Le jeudi 9 novembre 1989, il est un peu plus de vingt heures, je participe à une réunion parents-professeurs au collège Nicolas-Robert à Vernouillet. Au même moment, les radios et les télés annoncent que le Mur de Berlin est ouvert. Des milliers de Berlinois de l’Est sont en train de passer à l’Ouest ! Le Mur s’effondre ! C’est ma compagne qui me prévient au téléphone. Ce soir-là, sur la RN 154, entre les agglomérations drouaise et chartraine, je crois bien avoir battu le record de vitesse en 2 Chevaux pour rentrer à la maison.
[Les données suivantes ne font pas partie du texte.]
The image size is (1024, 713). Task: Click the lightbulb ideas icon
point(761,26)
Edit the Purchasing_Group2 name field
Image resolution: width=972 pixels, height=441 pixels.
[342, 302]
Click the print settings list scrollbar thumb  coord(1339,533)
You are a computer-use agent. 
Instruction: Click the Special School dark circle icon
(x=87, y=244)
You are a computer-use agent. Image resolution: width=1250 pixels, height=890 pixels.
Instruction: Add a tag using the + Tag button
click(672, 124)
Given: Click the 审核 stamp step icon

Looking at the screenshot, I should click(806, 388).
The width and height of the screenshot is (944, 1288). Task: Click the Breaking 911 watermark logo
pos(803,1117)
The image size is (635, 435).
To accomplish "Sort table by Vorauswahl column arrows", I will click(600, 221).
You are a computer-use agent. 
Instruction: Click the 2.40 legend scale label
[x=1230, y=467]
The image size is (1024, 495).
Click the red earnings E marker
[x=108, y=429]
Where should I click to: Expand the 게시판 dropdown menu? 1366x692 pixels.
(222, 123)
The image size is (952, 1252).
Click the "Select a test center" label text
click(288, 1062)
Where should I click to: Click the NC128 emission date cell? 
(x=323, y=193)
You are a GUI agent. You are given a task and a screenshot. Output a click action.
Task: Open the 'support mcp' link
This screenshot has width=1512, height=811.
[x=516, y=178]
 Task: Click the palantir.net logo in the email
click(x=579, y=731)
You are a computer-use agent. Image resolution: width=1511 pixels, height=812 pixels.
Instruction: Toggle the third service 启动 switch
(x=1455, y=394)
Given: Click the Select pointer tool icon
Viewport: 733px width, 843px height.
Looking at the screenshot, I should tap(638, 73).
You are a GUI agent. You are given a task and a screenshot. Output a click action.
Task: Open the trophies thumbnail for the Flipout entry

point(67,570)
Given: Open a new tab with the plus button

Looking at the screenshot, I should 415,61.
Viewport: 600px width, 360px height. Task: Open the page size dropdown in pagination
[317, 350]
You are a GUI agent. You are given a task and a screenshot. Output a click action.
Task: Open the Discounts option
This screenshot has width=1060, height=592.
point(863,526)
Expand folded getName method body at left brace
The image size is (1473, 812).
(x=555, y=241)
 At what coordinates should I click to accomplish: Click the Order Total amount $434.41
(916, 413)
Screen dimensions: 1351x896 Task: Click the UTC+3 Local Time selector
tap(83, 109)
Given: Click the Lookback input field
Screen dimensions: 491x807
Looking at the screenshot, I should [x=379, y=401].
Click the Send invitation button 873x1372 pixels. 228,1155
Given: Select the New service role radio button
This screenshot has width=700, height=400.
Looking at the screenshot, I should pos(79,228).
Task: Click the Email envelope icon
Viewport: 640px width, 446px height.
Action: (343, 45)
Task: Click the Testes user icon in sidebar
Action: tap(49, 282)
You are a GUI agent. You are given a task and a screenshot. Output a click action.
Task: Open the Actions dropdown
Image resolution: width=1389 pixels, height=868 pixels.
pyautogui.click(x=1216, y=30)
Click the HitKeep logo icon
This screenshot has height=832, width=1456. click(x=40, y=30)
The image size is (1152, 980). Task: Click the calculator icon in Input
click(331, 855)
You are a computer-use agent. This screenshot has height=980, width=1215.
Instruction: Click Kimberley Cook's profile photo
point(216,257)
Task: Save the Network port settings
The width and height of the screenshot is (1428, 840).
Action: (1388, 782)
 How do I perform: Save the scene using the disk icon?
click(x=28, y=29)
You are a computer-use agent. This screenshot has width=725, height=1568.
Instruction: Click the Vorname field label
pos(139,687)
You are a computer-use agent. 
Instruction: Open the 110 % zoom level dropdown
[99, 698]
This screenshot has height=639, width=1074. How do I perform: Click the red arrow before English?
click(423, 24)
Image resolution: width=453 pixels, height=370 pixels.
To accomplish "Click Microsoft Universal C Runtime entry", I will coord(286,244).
Trois mois auparavant, en plein été, à bord du même bolide, nous avions traversé le Rideau de fer pour une immersion d’un mois en Hongrie, Tchécoslovaquie et RDA. Où nous avions découvert un monde de pénurie et de pauvreté. Budapest, Prague, Dresde, Berlin, villes minéralement impressionnantes, mais déprimantes à cause du sevrage de liberté. Des passages de frontières entre ces « pays frères », je ne vous en dirai que trois mots : tout simplement sinistres. Et encore, de la roupie de sansonnet à côté du franchissement du Mur entre l’Est et l’Ouest de Berlin.

Je nous revois sillonnant à l’aveuglette, sans plan de circulation, la partie orientale de la ville maudite à la recherche d’un point de passage vers l’Ouest. Les grandes avenues désertes, l’Alexanderplatz, Unter den Linden, la première vision du Mur à la hauteur de « Checkpoint Charlie », les miradors, les blocs de béton, les barbelés… Je repense à ces deux parachutistes soviétiques en treillis de combat noir, braquant sur nous leurs AK47 : ils durent nous prendre pour des Martiens dans leur drôle de bagnole décapotée.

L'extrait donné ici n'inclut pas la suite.